Soon after that I moved to Madison, and now here I am in Minneapolis. Like I keep telling Papa, I'm sure I'll be off to Namibia any day now.

In all seriousness, I actually feel really peaceful about being here. When I got to Madison I cried practically every day, which I assumed to be me just doing my thing and figuring out the whole Living On My Own thing and moving and whatever, so I wasn't too concerned. But starting on the day that I decided to come to the Cities, I haven't cried once, and I've simply felt good and reasonable about the entire enterprise. Probably a good sign.

Now: I need to save up money to go see A Prairie Home Companion and tick that off my list.


What I'm digging

I dig a lot of things, among them Ashley English's blog Small Measure. Every week she makes a post of all the things she's been digging lately. I thought I'd do the same!

This is my garden being tilled. I can't believe it's getting ready to be actually done! The weather has been so crazy this year, first too cold, then too wet, just all over the place. Thankfully it got tilled right before yet another big rain storm, so everything is doing great. We're doubling digging some beds, and getting a lot more structure in place for future years. It's going to be SWEET.

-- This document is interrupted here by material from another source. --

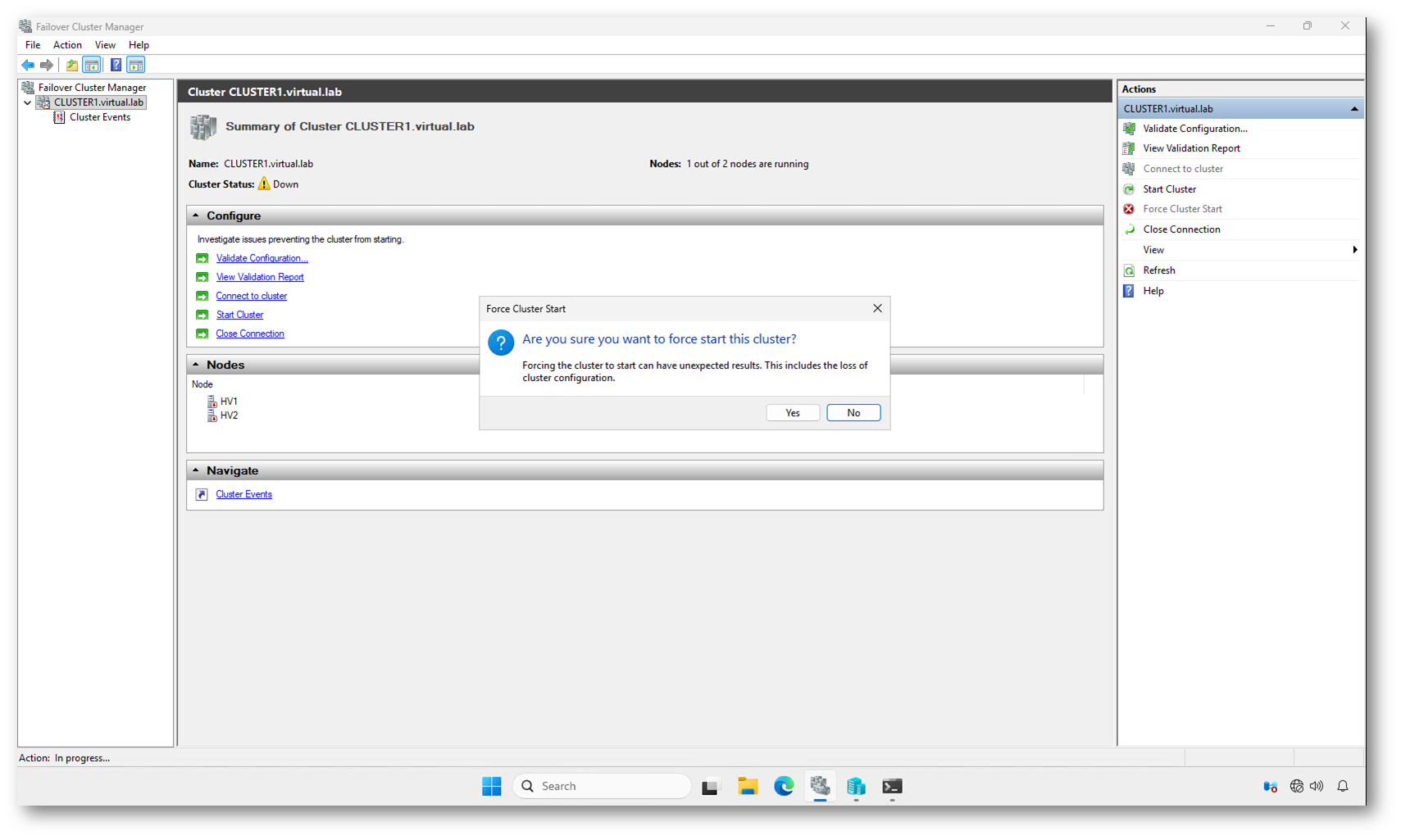Open the Cluster Events link under Navigate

We did Rite of Spring again this year. My friend Andrew came again, and we were all suitably crazy and painted and wet at the end. 

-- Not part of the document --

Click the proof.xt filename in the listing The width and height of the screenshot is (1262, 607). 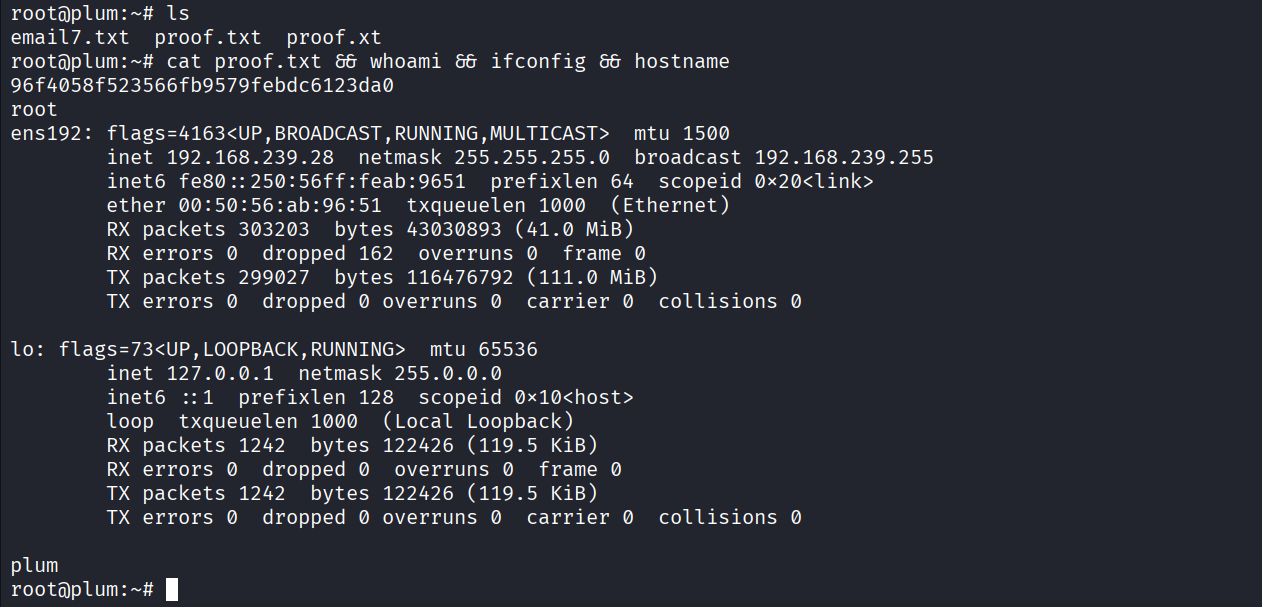click(334, 38)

I've been dying a lot of slippers recently, because that's all I've been making, because they're super easy and cute and everyone likes slippers! These were for Molly. I dyed them a really neat blue, and then dyed some roving orange to make a carrot on them. I'll try and take a picture to post soon. 

These are two of my suitemates, Tim and Danny, right after their last Jazz Band concert! It was wonderful, and they played TWO encores. 

This is my friend Molly. She's awesome.
This is my roommate Courtney with a chicken. We have a lot of really cool adventures together.

This is my view from a hammock on campus. Beautiful!

So, briefly, that's what I've been digging recently! What are you all up to?


What is Ellen up to? A Frequently Asked Questions guide

Ellen enjoys working at the library. Once a boy asked her to recycle a single staple and it was hilarious. She completes many projects, but the two most exciting have been buying $1,000 worth of e-books and helping with the digitization of the college archives.

Grad school:
Ellen got into graduate school at the University of Wisconsin-Madison to study Library Science. She isn’t sure if she’ll go in the fall because of money reasons, but she really would like to. If she does not go in the fall she’ll look for jobs in the greater Wisconsin/Minnesota area for a year in order to get in-state tuition. If she does go to school she will start orientation the last week in August, with classes starting September 3rd.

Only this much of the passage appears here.